Text and element pointing records:

## start

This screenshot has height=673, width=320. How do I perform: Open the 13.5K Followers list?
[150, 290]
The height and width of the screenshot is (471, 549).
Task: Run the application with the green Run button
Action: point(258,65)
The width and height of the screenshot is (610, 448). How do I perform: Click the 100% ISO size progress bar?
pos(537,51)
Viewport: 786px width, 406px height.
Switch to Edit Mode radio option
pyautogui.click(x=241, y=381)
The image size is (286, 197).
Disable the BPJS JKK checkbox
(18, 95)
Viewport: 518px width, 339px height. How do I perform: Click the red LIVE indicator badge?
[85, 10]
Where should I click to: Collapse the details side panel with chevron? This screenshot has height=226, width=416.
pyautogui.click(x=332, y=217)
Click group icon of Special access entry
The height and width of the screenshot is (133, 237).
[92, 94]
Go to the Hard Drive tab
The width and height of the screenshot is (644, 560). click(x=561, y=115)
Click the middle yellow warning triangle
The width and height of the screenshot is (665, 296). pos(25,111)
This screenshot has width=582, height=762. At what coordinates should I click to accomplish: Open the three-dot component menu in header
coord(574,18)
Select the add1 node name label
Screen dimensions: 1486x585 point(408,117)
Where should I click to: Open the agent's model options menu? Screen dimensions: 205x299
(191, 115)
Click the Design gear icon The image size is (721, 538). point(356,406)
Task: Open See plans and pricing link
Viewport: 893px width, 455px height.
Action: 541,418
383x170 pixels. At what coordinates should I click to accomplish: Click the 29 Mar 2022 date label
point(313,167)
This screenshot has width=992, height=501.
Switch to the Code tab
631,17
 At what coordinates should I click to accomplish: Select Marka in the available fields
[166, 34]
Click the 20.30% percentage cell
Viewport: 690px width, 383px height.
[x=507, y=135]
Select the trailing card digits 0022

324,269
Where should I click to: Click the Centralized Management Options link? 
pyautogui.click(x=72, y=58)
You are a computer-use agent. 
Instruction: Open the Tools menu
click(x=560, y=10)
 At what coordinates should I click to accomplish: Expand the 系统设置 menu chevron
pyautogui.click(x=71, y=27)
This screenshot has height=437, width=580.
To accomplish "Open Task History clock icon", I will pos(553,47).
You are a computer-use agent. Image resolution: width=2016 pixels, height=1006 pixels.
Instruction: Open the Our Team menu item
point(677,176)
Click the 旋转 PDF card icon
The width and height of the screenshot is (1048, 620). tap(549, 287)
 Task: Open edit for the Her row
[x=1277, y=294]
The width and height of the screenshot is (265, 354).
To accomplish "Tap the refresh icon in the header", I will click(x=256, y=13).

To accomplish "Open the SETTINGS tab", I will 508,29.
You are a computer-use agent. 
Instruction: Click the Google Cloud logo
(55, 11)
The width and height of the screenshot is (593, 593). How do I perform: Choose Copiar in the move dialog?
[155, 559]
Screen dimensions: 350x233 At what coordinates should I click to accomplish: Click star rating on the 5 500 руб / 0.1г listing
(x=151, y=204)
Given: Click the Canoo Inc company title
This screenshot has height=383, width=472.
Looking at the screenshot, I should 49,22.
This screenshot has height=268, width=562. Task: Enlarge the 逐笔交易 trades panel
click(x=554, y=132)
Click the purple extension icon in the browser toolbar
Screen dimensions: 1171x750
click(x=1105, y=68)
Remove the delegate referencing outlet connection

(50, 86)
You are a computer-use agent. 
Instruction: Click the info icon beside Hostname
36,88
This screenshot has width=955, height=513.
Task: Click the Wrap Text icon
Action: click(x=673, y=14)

## end

→ Exercise objective: Pick out every line in the listing that contains the word "Task" and copy each of those lines.

→ Exercise output:
Task: Run the application with the green Run button
Task: Open See plans and pricing link
To accomplish "Open Task History clock icon", I will pos(553,47).
 Task: Open edit for the Her row
This screenshot has height=268, width=562. Task: Enlarge the 逐笔交易 trades panel
Task: Click the Wrap Text icon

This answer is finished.